It seems that with each passing year, laws concerning impaired driving become harsher. Penalties for DUI increase with public outcry for safer highways. While Colorado was already considered among the strictest states for dealing with impaired driving, lawmakers recently passed new legislation — making things even tougher.

A 2015 law reclassifed any DUI offense after three or more prior convictions as a Class 4 felony. However, the new felony classification eliminated the mandatory jail sentence previously in place for fourth convictions. Instead, a judge could sentence an offender to up to six years of prison, but only after determining prison to be the most suitable option after considering factors such as the offender’s willingness to participate in treatement and whether all other reasonable and appropriate sanctions have been exhausted. In other words, someone facing a third offense may receive the mandatory one year in jail, but someone convicted for a fourth DUI might avoid incarcertation depending on the circumstances.  However the fourth time offender would nevertheless be a convicted felon.
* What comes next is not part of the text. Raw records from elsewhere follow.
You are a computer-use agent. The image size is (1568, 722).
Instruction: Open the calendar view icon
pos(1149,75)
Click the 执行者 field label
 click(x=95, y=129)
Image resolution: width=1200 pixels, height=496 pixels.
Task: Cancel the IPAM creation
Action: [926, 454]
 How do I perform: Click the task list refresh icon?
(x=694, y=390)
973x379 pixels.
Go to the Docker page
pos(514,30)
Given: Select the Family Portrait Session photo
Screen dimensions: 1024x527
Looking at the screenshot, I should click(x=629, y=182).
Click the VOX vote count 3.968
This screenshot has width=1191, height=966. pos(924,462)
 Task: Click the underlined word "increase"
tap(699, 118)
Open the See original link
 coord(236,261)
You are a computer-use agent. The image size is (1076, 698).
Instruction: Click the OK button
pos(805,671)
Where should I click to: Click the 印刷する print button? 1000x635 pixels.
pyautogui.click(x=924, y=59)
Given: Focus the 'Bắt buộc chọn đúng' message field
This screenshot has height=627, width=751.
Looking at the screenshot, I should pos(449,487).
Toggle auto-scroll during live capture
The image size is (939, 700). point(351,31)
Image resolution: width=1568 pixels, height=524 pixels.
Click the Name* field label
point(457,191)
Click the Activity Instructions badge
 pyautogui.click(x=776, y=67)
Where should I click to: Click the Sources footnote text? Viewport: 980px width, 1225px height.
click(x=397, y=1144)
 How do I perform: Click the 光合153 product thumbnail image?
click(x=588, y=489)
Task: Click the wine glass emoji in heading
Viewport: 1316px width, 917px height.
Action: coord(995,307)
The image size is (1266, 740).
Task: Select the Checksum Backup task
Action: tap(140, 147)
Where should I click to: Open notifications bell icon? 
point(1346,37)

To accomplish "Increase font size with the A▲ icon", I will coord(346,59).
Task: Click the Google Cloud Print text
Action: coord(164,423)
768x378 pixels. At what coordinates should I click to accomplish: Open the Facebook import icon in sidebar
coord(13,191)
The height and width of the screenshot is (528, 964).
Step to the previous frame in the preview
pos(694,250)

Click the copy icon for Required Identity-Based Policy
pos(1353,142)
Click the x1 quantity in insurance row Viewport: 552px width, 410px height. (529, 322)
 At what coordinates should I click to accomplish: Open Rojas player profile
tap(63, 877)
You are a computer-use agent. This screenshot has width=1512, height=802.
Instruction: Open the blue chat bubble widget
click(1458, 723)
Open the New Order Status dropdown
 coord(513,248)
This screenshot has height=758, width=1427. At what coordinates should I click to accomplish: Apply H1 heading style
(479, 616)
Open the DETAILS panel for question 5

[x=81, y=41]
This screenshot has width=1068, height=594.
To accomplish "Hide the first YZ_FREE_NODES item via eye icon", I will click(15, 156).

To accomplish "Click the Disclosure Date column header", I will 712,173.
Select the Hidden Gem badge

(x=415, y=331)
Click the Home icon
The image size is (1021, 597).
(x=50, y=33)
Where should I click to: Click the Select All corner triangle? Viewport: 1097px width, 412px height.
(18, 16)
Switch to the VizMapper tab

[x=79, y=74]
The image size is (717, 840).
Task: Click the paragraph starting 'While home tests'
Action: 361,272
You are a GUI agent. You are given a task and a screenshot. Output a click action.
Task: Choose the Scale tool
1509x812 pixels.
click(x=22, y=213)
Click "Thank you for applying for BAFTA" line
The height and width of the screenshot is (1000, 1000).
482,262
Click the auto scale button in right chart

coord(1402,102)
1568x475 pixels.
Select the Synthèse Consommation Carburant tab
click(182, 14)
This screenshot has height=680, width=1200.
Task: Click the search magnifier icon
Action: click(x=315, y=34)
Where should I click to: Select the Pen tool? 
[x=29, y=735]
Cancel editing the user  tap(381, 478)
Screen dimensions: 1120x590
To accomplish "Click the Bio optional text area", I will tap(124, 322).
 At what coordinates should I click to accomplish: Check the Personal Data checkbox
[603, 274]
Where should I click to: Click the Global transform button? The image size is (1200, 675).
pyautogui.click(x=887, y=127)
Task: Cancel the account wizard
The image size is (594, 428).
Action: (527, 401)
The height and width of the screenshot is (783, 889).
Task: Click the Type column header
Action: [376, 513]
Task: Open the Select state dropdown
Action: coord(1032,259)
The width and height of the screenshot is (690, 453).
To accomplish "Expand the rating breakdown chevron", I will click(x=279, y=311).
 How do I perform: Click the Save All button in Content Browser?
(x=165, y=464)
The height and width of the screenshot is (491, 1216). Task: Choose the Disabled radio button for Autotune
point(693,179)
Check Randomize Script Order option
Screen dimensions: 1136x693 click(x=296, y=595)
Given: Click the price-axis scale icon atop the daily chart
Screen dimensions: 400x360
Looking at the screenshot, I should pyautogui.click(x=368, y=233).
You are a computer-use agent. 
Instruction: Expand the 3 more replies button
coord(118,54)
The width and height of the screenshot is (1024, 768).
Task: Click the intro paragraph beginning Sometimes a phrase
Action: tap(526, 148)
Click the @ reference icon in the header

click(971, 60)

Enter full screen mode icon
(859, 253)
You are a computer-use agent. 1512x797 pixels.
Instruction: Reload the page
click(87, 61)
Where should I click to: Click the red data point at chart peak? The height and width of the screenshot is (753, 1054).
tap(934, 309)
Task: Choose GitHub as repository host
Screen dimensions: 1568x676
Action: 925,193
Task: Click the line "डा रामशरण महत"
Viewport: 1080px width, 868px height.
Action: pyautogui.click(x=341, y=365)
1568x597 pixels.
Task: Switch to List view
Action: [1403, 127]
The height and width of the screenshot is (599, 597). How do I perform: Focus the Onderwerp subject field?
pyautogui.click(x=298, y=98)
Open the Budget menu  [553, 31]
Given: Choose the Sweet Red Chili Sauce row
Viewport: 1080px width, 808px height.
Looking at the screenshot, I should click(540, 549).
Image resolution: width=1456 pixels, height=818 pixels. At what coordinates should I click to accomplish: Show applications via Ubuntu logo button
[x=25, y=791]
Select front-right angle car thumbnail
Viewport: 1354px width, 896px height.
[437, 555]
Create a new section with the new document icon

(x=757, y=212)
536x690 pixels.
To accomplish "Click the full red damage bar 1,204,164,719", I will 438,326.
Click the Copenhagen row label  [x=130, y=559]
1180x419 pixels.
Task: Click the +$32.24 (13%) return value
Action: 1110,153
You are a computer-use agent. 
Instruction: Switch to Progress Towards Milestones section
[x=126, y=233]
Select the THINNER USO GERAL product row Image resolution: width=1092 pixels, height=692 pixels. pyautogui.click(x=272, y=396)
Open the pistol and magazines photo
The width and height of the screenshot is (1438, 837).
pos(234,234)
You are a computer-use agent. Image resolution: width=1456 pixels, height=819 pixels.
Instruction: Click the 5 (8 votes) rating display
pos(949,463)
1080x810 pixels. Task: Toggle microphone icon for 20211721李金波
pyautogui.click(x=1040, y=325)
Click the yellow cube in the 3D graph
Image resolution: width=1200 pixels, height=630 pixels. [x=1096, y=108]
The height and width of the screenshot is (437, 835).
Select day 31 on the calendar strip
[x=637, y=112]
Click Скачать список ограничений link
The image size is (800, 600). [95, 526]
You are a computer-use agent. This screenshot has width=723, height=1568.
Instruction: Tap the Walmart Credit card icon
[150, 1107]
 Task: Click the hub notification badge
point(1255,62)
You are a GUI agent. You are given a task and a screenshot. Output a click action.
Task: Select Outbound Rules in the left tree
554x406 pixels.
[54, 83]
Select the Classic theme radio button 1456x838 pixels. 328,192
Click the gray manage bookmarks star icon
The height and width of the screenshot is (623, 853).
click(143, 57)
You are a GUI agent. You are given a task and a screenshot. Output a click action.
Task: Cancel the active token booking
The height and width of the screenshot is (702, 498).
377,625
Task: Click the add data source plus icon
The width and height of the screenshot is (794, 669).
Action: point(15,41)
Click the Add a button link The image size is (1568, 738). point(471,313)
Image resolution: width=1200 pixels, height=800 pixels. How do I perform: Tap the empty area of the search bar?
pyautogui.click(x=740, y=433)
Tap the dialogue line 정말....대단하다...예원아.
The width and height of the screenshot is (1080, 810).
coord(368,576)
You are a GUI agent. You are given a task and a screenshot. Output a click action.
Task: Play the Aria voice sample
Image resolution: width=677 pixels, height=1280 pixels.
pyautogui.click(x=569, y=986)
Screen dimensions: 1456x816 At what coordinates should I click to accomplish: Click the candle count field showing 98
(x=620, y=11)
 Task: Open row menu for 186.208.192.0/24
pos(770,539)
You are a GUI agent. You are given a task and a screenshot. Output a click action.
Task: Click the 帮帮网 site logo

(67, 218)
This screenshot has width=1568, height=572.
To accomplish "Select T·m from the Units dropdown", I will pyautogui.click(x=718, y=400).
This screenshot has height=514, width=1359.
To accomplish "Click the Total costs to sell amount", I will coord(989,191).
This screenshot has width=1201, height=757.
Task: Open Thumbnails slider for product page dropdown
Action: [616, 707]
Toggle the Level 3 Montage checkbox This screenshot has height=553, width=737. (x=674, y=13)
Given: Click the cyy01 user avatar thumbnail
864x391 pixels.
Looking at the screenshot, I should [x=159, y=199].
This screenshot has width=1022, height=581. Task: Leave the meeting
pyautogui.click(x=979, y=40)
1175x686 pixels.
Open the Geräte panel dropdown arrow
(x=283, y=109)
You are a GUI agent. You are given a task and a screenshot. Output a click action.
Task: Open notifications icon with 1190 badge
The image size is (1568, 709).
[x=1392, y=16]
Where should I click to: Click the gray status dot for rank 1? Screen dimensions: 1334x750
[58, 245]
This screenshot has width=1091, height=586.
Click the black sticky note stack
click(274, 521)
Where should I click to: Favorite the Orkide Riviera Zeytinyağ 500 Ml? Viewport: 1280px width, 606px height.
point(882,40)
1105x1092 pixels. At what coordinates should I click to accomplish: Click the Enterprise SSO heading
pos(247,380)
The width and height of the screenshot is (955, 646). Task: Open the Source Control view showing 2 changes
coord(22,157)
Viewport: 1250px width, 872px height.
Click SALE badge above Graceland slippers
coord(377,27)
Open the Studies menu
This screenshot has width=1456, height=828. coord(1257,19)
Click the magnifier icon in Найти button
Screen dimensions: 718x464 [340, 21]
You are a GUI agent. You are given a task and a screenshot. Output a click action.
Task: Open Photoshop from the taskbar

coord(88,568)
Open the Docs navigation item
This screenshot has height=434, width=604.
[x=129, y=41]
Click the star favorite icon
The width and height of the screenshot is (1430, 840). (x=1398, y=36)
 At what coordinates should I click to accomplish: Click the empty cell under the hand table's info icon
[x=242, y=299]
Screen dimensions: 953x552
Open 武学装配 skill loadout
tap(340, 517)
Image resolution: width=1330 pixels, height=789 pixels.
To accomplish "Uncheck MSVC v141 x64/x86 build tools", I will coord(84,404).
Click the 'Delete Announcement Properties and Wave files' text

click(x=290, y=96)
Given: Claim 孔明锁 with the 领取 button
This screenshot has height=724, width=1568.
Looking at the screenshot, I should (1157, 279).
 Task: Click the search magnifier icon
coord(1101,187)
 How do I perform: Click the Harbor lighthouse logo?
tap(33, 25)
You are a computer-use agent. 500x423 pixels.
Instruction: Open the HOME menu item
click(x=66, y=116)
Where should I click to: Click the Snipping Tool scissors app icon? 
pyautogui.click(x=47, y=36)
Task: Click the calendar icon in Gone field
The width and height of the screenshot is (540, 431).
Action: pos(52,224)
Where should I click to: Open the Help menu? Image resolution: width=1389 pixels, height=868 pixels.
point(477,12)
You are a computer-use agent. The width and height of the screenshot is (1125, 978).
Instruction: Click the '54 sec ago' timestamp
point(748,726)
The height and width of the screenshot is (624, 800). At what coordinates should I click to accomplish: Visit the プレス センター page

The new law attempts to balance the penalties for DUI convictions. Now, under the bill just signed into law, those convicted of a fourth offense will go to jail for up to 180 days with no reprieve for good behavior. If someone is convicted of a fourth DUI while serving probation for a third offense, that driver will spend up to two years in jail. No suspension of community service will be permitted, and the driver will be obligated to pay for alcohol treatment program.

Of course, a conviction for DUI depends on the strength of the case presented by prosecutors to the fact-finder (jury or court). Avoiding a conviction may require challenging evidence such as field sobriety tests, breath or blood tests and perhaps the stated reasons for the traffic stop itself. Even a first offense for impaired driving may lead to consequences that will negatively impact one’s life in many different ways, so having legal representation as early as possible after an arrest is always in a Colorado driver’s best interest.